(Stored data)
::::
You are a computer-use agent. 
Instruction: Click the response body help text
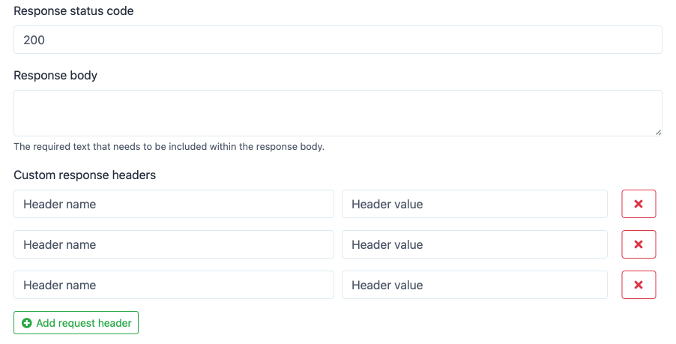point(169,147)
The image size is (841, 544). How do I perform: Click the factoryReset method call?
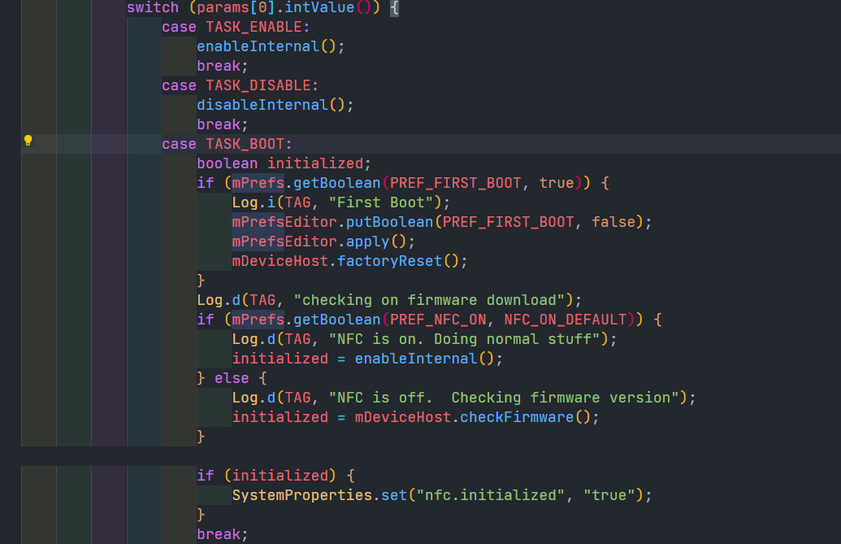389,261
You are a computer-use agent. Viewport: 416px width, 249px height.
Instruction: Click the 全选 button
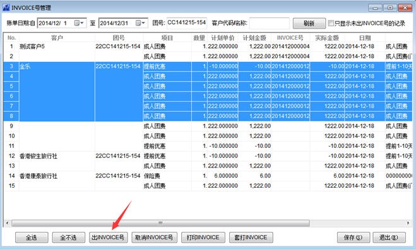point(32,237)
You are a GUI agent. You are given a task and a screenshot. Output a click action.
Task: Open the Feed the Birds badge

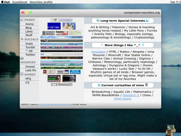point(62,20)
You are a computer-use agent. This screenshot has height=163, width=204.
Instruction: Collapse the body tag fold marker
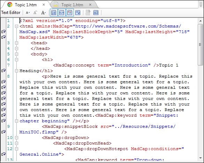pyautogui.click(x=16, y=54)
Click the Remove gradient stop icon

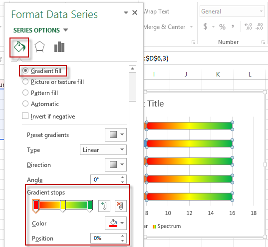pyautogui.click(x=120, y=206)
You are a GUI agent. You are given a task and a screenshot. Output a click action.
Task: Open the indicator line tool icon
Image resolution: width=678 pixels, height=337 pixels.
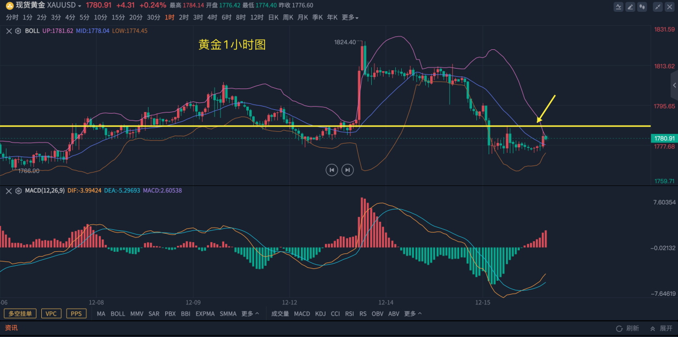618,7
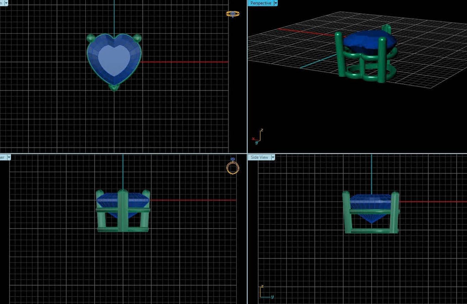This screenshot has height=304, width=467.
Task: Open the Perspective viewport dropdown arrow
Action: (x=276, y=3)
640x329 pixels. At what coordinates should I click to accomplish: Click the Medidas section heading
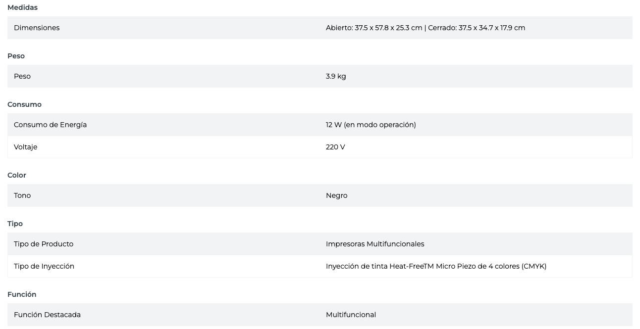tap(22, 7)
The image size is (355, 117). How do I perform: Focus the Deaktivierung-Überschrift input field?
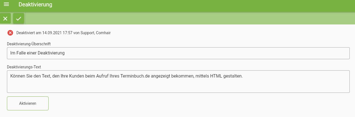click(178, 53)
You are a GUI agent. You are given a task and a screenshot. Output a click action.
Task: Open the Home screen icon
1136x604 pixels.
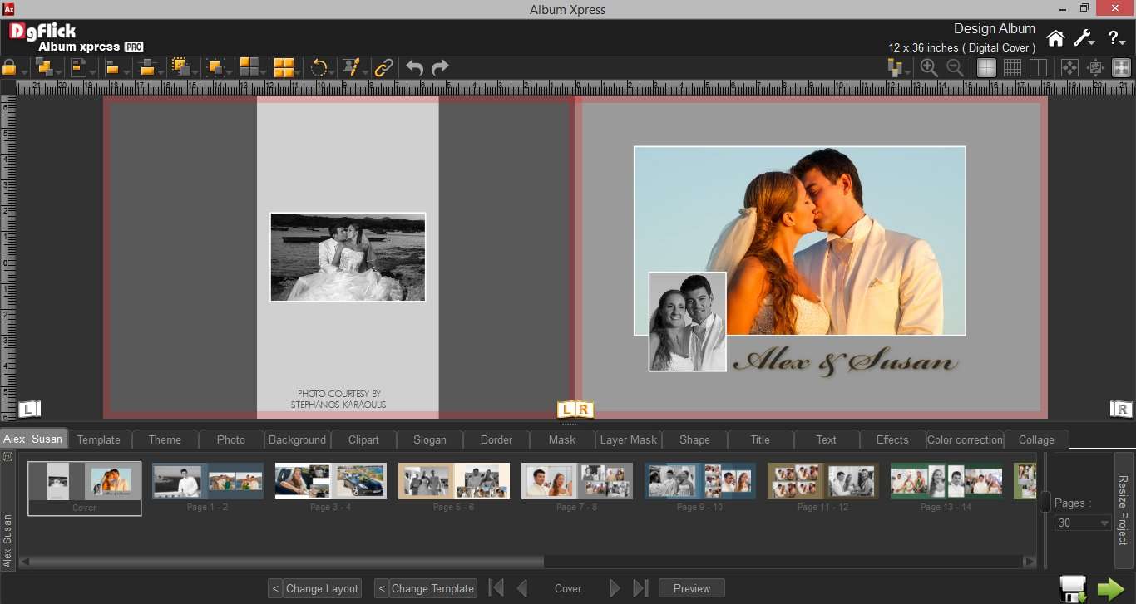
::::
Task item: Restate the entries verbatim, without pictures.

Written solution:
You are a computer-use agent. 
Instruction: Click the response body help text
point(169,147)
The image size is (841, 544). How do I perform: Click the factoryReset method call?
389,261
You are a computer-use agent. Viewport: 416px width, 249px height.
Instruction: Click the 全选 button
point(32,237)
You are a GUI agent. You are given a task and a screenshot. Output a click action.
Task: Open the Feed the Birds badge

point(62,20)
You are a computer-use agent. This screenshot has height=163, width=204.
Instruction: Collapse the body tag fold marker
pyautogui.click(x=16, y=54)
Click the Remove gradient stop icon

pyautogui.click(x=120, y=206)
You are a GUI agent. You are given a task and a screenshot. Output a click action.
Task: Open the indicator line tool icon
Image resolution: width=678 pixels, height=337 pixels.
618,7
This screenshot has height=304, width=467.
Task: Open the Perspective viewport dropdown arrow
Action: (x=276, y=3)
640x329 pixels. At what coordinates should I click to accomplish: Click the Medidas section heading
tap(22, 7)
The image size is (355, 117). How do I perform: Focus the Deaktivierung-Überschrift input field?
click(178, 53)
You are a GUI agent. You are given a task and a screenshot. Output a click action.
Task: Open the Home screen icon
1136x604 pixels.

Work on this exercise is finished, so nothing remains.